Chaos from order....

...rather than the other way round?
The deadline for the Hartsheath project approaches, and getting organised is becoming rather important.
I do in fact have almost enough work for the exhibition, but got sidetracked a couple of weeks ago when one of the prints turned effortlessly into a three-dimensional piece.  Another batch turned into little books.

The long, thin, format came naturally from the "drawing as you walk" sketchbook, and the idea of replicating a linear journey in print.  This in turn reminded me of the work of John Ogilby - the maker of (allegedly) the first usable travellers' atlas of Great Britain.  His maps, although beautiful,  are strictly utilitarian and limited to things you need to know to get from A to B - a sort of seventeenth century Satnav.   Each section of the image is dominated by the road to be taken, running vertically up the page.  Landscape features are noted only if they are visible from the road (and useful for getting your bearings).  After all, if you're riding from Chester to Holyhead via Mold you don't need to know that there are interesting things to see in Llangollen umpteen miles to the South, or even that Llangollen exists.  It's not on your route, so it doesn't need to be on your map.

Not all my walks flow tidily up the page...
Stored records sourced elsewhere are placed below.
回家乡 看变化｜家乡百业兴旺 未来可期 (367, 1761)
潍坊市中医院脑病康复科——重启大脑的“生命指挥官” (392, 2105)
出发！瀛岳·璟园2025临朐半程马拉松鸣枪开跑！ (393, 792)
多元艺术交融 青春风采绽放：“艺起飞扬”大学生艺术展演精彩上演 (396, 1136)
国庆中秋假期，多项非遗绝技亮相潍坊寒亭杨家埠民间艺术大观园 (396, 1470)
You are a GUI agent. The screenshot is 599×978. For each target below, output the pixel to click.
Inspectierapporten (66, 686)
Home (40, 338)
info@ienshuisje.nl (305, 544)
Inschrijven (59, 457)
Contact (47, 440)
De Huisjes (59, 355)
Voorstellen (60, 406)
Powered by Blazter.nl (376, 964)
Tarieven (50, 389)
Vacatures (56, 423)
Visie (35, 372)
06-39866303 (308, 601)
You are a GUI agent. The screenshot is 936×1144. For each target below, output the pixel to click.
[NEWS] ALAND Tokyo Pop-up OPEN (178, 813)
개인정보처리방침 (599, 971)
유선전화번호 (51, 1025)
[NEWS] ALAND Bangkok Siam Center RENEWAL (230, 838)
I learnt to type on my father's old Royal typewriter, and coming back to it is a bit of an experience after years of using an electronic keyboard.  To say that the keystrike is positive is an understatement.  I think it needs a bit of a service, as it doesn't wind on straight and the platen jumps if you hit the keys too hard.  I tell myself that this adds character to the text.  And as I'm typing onto soft Somerset etching paper it doesn't matter that the black ribbon is defunct.